The order of an element in a group

Content created by Jonathan Prieto-Cubides, Egbert Rijke, Fredrik Bakke and Gregor Perčič.

Created on 2022-08-18.
Last modified on 2025-10-31.

module group-theory.orders-of-elements-groups where
Imports 
open import elementary-number-theory.group-of-integers
open import elementary-number-theory.integers

open import foundation.universe-levels

open import group-theory.free-groups-with-one-generator
open import group-theory.groups
open import group-theory.kernels-homomorphisms-groups
open import group-theory.normal-subgroups
open import group-theory.subgroups
open import group-theory.subsets-groups

Idea

For each element g : G of a group G we have a unique group homomorphism f : ℤ → G such that f 1 = g. The order of g is defined to be the kernel of this group homomorphism f. Since kernels are ordered by inclusion, it follows that the orders of elements of a group are ordered by reversed inclusion.

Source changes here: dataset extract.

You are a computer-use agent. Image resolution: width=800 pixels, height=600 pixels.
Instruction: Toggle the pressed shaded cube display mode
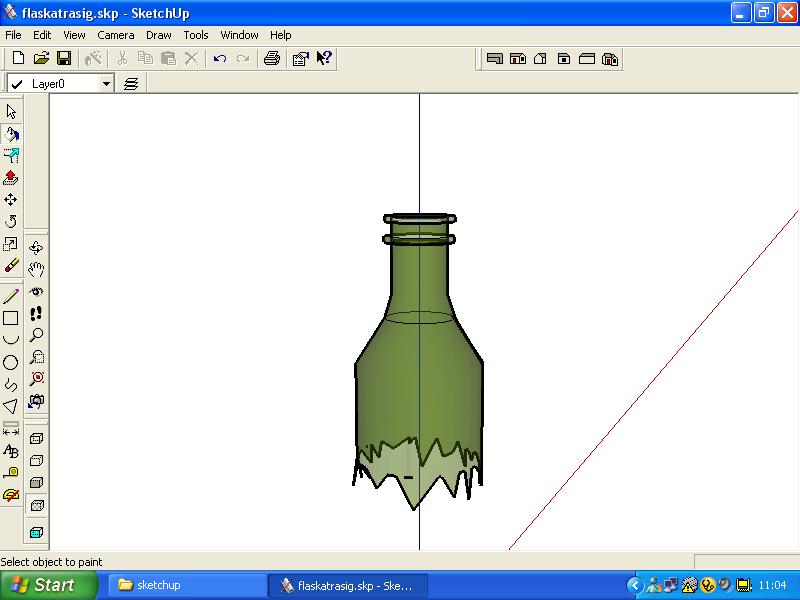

If the group G has decidable equality, then we can reduce the order of g to a natural number. In this case, the orders of elements of G are ordered by divisibility.

If the unique group homomorphism f : ℤ → G such that f 1 = g is injective, and G has decidable equality, then the order of g is set to be 0, which is a consequence of the point of view that orders are normal subgroups of .

Definitions

The order of an element in a group

module _
  {l : Level} (G : Group l) (g : type-Group G)
  where

  order-element-Group : Normal-Subgroup l ℤ-Group
  order-element-Group =
    kernel-hom-Group ℤ-Group G (hom-element-Group G g)

  subgroup-order-element-Group : Subgroup l ℤ-Group
  subgroup-order-element-Group =
    subgroup-kernel-hom-Group ℤ-Group G (hom-element-Group G g)

  subset-order-element-Group : subset-Group l ℤ-Group
  subset-order-element-Group =
    subset-kernel-hom-Group ℤ-Group G (hom-element-Group G g)

  is-in-order-element-Group :   UU l
  is-in-order-element-Group =
    is-in-kernel-hom-Group ℤ-Group G (hom-element-Group G g)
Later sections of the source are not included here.